The in vitro effect of eptifibatide, a glycoprotein IIb/IIIa antagonist, on various responses of porcine blood platelets.

The current study systematically evaluates the in vitro effect of eptifibatide, a GPIIb/IIIa blocker, on various responses of porcine platelets evoked by principal physiological stimulators. Eptifibatide at concentrations up to 40 mg/mL did not affect the calcium signal produced by thrombin, partly reduced the procoagulant response evoked by collagen, and strongly inhibited (IC50 approximately 11 mg/mL) adhesion of these cells to fibrinogen coated surfaces. Eptifibatide in a concentration-dependent manner reduced ADP, collagen, and thrombin-induced platelet aggregation (IC50 = 16-27 mg/mL), dense granule secretion (IC50 = 22-31 mg/mL) and lysosome secretion (IC50 = 25-50 mg/mL). Substantial (up to 30-40%) collagen or thrombin-evoked platelet aggregation still occurred at high (52 mg/mL) eptifibatide concentrations.
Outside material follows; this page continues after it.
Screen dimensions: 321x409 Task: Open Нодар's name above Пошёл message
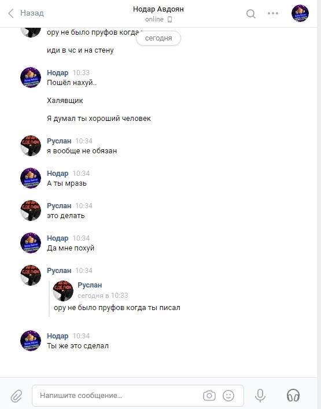58,73
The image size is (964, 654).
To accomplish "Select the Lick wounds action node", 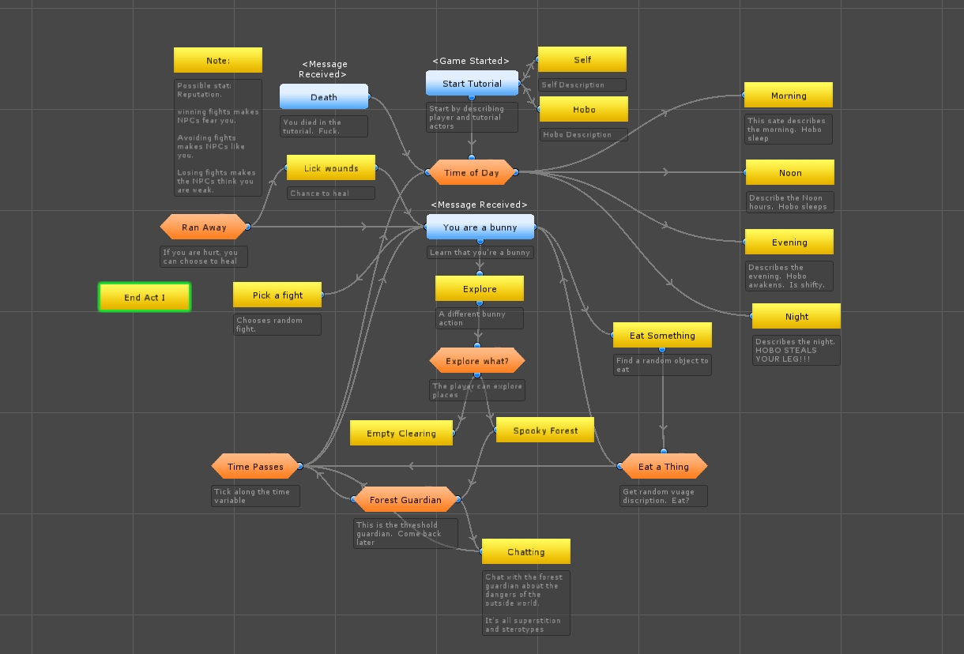I will click(x=331, y=168).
Direct comparison of the susceptibility of platelet aggregation and dense granule secretion to the inhibitory action of eptifibatide indicates that aggregation is appreciably more sensitive than secretion. Eptifibatide (8 mg/mL) added together with a low (70 ng/mL) concentration of bivalirudin (a direct thrombin inhibitor) effectively (approximately 90%) reduced platelet aggregation induced by thrombin (0.2 U/mL). Based on these results, eptifibatide is not expected to reduce efficiently thrombus formation initiated by rapid local production of large amounts of thrombin. One practical consequence of our in vitro studies is the suggestion that the anti-thrombotic efficacy of eptifibatide, especially in preventing acute thrombotic events, may be largely improved by its combination with direct thrombin inhibitors.